Pleural Infections & Thickening - Gunk & Grime
- Parapneumonic Effusion (PPE): Exudate with pneumonia.
- Uncomplicated: Free-flowing; antibiotics.
- Complicated: Loculated; needs drainage.
- Empyema: Pus in pleural space. Criteria:
- pH < 7.20
- Glucose < 60 mg/dL
- LDH > 1000 IU/L
- Positive Gram stain/culture.
- Imaging (Empyema):
- CXR: Lenticular opacity.
- CECT: Split pleura sign, thickened/enhancing pleura, gas.

- USG: Loculations, septations; guides drainage.
⭐ 'Split pleura sign' (CECT): thickened, enhancing visceral & parietal pleura separated by complex fluid; highly suggestive of empyema.
- Pleural Thickening Causes: Post-infection (TB), asbestos, post-hemothorax, malignancy.
- Pleural Calcification:
- Asbestos: Parietal/diaphragmatic plaques; spares costophrenic angles/apices.
- TB: Extensive, visceral; 'empyema necessitans' (pus tracks through chest wall).
Pleural Masses - Lumps & Bumps
| Feature | Malignant Mesothelioma | Metastases |
|---|---|---|
| Etiology | Strong asbestos link (long latency) | Most common; Primaries: Lung, breast, lymphoma, ovary |
| Imaging | Nodular/lobulated circumferential thickening, lung encasement, ipsilateral volume ↓, fissure involvement, large effusion | Multiple nodules/plaques, effusion, often bilateral |
| Laterality | Usually unilateral | Often bilateral |
⭐ Malignant mesothelioma typically causes circumferential, nodular pleural thickening that encases the lung, often associated with a history of asbestos exposure and may lead to ipsilateral lung volume loss.

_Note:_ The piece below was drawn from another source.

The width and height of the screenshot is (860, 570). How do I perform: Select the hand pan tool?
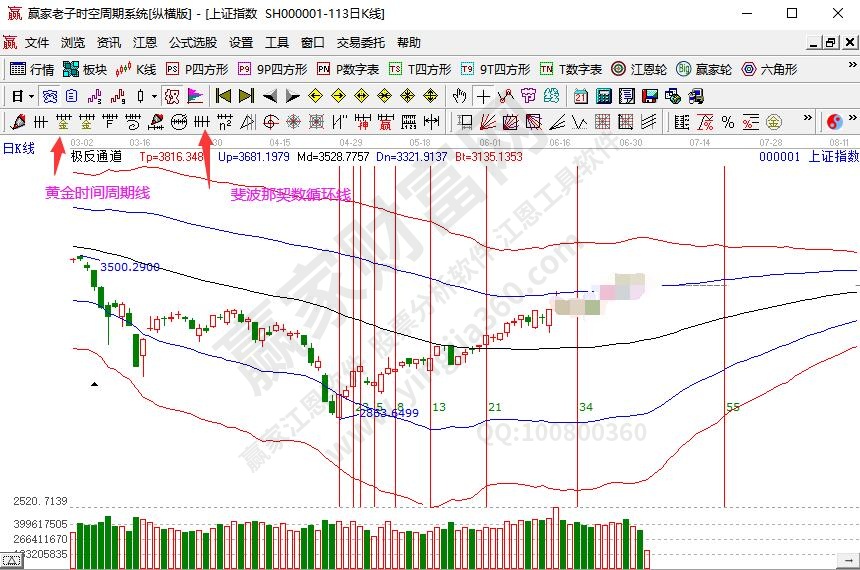[459, 96]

- Solitary Fibrous Tumor of Pleura (SFTP)
- Mostly benign; can be large, pedunculated/sessile.
- Associations:
- Hypoglycemia (Doege-Potter syndrome).
- Hypertrophic osteoarthropathy (Pierre Marie-Bamberger syndrome).
- Lipoma
- Fat density on CT.
High‑Yield Points - ⚡ Biggest Takeaways
- Pleural effusion: Meniscus sign on CXR; Light's criteria for exudate vs. transudate.
- Pneumothorax: Visceral pleural line visible; tension type is an emergency with mediastinal shift.

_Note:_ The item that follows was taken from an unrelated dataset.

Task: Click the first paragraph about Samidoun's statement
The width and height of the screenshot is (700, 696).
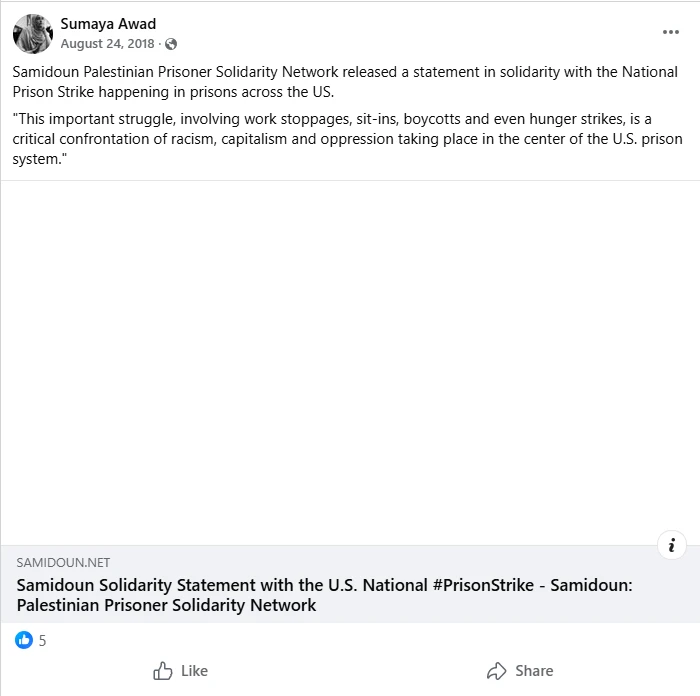Action: coord(300,82)
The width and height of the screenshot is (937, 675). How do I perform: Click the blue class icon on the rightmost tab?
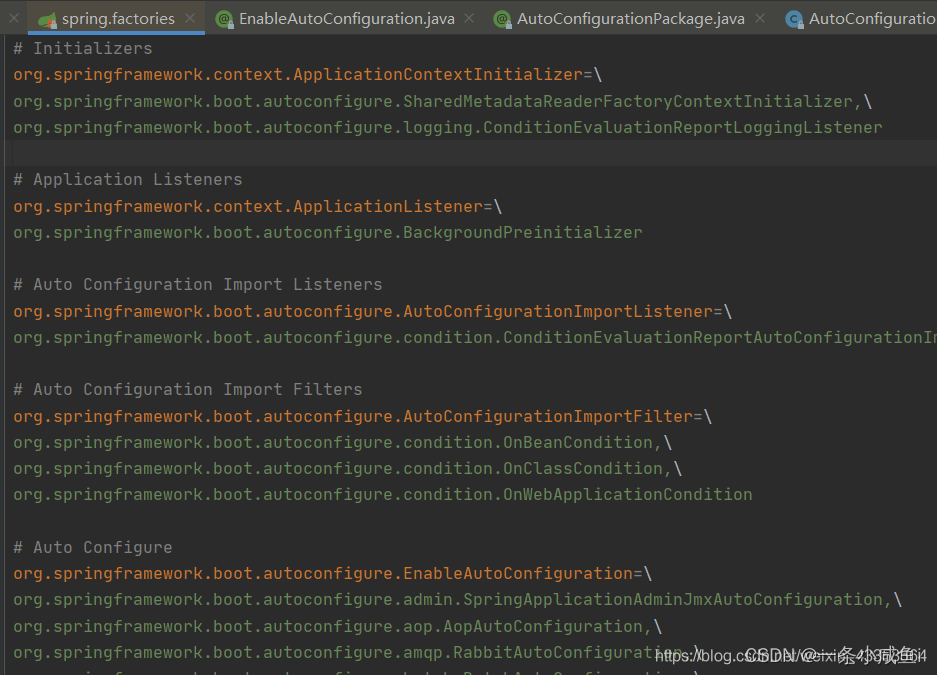point(795,17)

- Empyema: Loculated pus in pleural space, requires prompt drainage.
- Hemothorax: Blood in pleural cavity, often post-traumatic; CT density >50 HU.
- Mesothelioma: Aggressive tumor linked to asbestos; causes large unilateral effusion, nodular pleural thickening.
- Chylothorax: Milky pleural fluid due to lymph; high triglyceride levels (>110 mg/dL).